One large advantage to growing with a living soil is that the soil life has a particular pH it is happiest in, and so has evolved various mechanisms to buffer the soil pH (keep it from becoming too acidic or basic) for its own livelihood. Living soil growers benefit from this by not needing to pH the water they use to make teas/sprays with, or use to water their plants. So don’t worry about it!


Kelp


Kelp meal contains nearly every single macronutrient and micronutrient your plants need to grow, as well as hormones and compounds that may encourage plant and beneficial bacterial/fungal growth, resistance to disease, and the binding/inactivation of toxins in the soil. However, even with all these benefits, it is not listed in this guide as “required”, because a soil food web can be healthy and robust without it. It is “recommended”, however, because it can be a big help in feeding and protecting your plant and soil during the sensitive formative months when starting a new soil. It’s also a useful tool to turn to when an establish soil food web experiences a set-back.

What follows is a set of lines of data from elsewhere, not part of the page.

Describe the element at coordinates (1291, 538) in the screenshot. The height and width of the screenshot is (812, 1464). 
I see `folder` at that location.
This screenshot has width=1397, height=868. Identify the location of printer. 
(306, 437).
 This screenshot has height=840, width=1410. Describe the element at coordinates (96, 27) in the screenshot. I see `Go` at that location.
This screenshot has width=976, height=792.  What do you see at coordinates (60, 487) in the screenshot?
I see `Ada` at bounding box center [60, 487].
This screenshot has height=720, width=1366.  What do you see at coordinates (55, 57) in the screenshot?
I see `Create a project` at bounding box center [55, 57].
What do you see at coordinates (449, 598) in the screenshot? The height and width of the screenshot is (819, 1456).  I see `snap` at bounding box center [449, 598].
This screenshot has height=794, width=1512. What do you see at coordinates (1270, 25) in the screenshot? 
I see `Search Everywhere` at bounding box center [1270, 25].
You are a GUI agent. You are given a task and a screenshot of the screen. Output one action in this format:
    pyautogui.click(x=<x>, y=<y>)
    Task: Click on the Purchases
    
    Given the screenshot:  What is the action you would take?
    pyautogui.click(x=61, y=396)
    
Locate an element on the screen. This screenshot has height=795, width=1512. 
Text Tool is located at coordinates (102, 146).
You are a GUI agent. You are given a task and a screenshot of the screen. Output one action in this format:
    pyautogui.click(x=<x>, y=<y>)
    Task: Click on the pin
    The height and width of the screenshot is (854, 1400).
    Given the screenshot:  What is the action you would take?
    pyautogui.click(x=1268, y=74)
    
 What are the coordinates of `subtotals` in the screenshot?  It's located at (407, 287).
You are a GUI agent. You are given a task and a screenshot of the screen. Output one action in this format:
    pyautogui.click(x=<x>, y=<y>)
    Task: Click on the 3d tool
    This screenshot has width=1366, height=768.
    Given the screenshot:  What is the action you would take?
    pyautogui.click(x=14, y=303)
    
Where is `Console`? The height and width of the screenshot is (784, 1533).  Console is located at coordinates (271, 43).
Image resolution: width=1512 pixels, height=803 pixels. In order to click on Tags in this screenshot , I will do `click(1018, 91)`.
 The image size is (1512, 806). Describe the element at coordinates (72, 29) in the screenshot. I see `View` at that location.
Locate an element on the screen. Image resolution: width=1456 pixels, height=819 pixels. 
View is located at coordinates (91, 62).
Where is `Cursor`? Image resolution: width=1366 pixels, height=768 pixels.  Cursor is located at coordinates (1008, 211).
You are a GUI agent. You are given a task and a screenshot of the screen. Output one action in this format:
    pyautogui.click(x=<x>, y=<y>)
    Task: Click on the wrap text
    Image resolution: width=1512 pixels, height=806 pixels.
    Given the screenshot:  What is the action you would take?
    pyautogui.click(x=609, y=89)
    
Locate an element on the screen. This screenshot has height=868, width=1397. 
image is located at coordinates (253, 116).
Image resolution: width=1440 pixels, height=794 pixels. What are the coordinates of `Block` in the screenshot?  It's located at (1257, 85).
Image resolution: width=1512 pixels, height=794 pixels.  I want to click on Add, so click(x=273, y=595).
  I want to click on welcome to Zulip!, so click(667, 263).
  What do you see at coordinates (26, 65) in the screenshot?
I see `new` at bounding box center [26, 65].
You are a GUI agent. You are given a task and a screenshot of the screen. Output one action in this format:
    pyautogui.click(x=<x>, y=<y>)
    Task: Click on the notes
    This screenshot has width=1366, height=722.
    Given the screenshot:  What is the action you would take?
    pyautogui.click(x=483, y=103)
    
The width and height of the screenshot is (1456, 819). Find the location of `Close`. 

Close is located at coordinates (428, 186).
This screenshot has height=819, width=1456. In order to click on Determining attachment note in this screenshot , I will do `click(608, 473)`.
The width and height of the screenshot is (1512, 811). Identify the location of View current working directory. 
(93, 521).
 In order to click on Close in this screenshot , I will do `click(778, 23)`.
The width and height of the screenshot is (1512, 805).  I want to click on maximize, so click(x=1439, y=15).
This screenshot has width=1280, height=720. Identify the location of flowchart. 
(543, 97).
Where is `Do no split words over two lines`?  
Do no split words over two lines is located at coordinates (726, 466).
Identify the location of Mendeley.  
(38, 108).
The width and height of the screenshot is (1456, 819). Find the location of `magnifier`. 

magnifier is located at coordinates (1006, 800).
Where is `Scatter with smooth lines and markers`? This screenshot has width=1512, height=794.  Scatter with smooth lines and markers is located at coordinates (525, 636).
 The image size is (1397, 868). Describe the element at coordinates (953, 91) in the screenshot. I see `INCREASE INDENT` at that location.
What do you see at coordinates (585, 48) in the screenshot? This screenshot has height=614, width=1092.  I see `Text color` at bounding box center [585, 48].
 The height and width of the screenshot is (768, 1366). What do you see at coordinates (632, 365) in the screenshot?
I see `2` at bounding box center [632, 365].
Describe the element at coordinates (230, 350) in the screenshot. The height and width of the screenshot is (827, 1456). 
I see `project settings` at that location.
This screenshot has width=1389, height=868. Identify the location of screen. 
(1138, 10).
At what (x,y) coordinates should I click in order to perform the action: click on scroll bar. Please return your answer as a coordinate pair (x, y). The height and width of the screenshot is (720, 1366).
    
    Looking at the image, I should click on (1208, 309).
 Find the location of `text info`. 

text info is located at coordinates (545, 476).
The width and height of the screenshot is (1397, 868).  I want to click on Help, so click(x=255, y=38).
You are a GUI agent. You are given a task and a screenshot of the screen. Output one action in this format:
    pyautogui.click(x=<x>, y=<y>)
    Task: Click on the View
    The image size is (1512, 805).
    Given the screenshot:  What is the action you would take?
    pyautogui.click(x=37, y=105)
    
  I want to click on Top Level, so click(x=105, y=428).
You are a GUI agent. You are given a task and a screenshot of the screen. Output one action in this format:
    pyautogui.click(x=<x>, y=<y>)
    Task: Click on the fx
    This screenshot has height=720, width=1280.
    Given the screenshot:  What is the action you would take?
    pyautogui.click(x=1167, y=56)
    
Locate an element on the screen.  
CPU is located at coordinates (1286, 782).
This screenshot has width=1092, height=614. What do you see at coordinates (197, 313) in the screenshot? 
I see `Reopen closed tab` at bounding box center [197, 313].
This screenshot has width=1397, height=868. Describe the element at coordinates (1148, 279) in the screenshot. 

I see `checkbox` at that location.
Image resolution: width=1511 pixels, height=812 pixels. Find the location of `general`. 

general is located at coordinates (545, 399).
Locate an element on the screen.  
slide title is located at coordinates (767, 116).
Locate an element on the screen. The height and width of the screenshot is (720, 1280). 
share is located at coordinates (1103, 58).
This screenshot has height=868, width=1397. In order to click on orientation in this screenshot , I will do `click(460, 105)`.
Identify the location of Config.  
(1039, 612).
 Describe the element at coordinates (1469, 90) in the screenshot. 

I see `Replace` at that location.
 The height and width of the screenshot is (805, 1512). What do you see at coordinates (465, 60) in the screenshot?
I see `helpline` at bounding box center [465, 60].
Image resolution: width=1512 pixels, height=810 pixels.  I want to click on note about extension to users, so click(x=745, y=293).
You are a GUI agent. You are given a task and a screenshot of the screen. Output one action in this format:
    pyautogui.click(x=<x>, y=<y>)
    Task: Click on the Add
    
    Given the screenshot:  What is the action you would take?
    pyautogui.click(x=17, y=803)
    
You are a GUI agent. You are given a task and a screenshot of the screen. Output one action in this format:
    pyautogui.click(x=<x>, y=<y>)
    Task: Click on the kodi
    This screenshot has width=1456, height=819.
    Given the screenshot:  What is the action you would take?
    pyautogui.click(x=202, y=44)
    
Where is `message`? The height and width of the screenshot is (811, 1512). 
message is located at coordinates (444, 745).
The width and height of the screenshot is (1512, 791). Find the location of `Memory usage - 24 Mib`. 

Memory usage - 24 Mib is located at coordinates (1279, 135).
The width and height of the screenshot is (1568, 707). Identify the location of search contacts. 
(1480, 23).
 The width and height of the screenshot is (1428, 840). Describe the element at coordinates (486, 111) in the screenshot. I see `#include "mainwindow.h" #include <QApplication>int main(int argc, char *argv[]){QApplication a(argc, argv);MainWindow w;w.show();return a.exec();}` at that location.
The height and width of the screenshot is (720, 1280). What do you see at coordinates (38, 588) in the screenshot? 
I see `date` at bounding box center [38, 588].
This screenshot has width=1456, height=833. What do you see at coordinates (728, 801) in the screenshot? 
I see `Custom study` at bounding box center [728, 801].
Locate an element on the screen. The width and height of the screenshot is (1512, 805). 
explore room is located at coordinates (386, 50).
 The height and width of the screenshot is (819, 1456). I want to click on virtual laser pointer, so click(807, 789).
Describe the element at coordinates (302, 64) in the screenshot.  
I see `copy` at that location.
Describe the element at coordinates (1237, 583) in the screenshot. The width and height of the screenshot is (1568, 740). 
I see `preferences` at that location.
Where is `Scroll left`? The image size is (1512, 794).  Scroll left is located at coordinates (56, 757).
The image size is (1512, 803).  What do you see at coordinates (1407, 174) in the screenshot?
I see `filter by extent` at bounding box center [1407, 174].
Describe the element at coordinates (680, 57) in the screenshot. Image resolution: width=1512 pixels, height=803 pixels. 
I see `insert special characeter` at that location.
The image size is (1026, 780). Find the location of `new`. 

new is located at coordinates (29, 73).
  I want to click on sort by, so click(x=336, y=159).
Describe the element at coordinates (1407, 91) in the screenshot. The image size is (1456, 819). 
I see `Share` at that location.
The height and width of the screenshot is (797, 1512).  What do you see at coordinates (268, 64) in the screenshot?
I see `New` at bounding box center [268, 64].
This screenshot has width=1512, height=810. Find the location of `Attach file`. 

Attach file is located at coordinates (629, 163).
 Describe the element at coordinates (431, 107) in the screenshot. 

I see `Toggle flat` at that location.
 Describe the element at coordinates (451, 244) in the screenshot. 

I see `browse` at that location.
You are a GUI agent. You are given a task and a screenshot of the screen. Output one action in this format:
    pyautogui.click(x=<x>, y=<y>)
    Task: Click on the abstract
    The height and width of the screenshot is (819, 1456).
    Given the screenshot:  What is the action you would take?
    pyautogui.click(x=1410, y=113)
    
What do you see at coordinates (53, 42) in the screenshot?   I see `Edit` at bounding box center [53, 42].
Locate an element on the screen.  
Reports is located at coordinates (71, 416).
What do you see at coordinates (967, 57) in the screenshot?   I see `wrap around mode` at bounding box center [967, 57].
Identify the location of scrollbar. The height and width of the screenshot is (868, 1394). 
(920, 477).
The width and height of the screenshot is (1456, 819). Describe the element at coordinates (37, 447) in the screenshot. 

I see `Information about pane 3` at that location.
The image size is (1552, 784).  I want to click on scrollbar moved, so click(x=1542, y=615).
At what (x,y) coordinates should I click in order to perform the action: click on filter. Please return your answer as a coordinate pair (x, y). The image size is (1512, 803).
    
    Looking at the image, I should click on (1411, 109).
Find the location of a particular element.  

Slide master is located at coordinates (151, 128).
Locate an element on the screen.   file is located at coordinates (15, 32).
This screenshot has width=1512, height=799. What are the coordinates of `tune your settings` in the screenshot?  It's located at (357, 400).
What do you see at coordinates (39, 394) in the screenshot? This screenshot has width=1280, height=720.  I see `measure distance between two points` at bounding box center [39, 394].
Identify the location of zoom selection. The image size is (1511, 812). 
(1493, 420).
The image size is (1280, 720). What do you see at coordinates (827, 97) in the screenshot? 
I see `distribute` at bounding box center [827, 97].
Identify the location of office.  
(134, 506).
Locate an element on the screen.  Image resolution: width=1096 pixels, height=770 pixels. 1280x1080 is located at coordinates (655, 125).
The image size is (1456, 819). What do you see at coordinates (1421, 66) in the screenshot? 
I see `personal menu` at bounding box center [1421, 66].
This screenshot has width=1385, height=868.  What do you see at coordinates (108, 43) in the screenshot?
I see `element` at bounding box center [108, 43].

To make sure your kelp meal has the largest possible impact on your plant, you want to deliver its nutrients and beneficial compounds directly to the root zone. To do this, first make a rehydrated kelp paste: Add about 2 parts of chlorine-free water to 1 part of dry kelp meal. Once the kelp has sucked up the water, you can store this rehydrated kelp in an air-tight baggie in a cool spot in your refrigerator (you can put it in a blender or food processor to make it even easier to dissolve in water later, if desired). Use this rehydrated kelp at about 1-2 tablespoons to 1 gallon of water, shake vigorously, and then water into your soil. If you didn’t blend it up, there will be many flakes floating around in the water, but this is normal and not an issue—those flakes will just be a bit of slow-release nutrients and food for fungi.


Try watering with this kelp solution every other week, or anytime your plants seem like they need a nutrient boost.


Earthworm Castings (EWC)


Aerated compost tea made from earthworm castings serves as an inoculant of soil biology, including; bacteria, fungi, protozoa, and nematodes. Not only does this establish the soil food web, but it also adds the full spectrum of macro and micro nutrients plants need to the soil, as the nutrients in the organic compost portion of EWC have already been digested by bacteria in the gut of the worms, and are now present in a form that plants can absorb.


Please see here for instructions on making aerated compost tea from earthworm castings. If you don’t have the resources to make a proper tea, you can receive some of the benefits by making a slurry, instead. Simply add 10-20% EWC to chlorine-free water, shake vigorously to detach as many bacteria from the particles as possible, and water this mixture into the soil (including the solids). To give you an idea how much force is required to detach bacteria, think of how hard you/your dentist must brush/scrape to remove plaque from teeth.


Maintaining the Soil Food Web


If something goes wrong with an established living soil, it is beneficial to return to the “establishing” practices above. However, a robust and healthy soil food web, once established, generally requires little maintenance. Keep the soil moist (neither constantly soaked nor bone dry) and replace the barley mulch after every harvest. Harvest is the only time you’re removing material from the ecosystem you’ve set up, and so an equal amount of material must be added back to the system to maintain balance. Using all non-harvested parts of your plant as mulch is another way to add nutrients back to the soil, as well as planting cover crops such as barley and clover, whenever your soil isn’t being used, which will keep the soil food web thriving, and can be chopped down and turned into mulch when you start your next grow. You can also lay down a thin layer of fresh, nutrient-rich compost before each new crop is planted, laying fresh mulch down on top of it. Every few years, you should also remineralize your soil with a sprinkling of rock dust.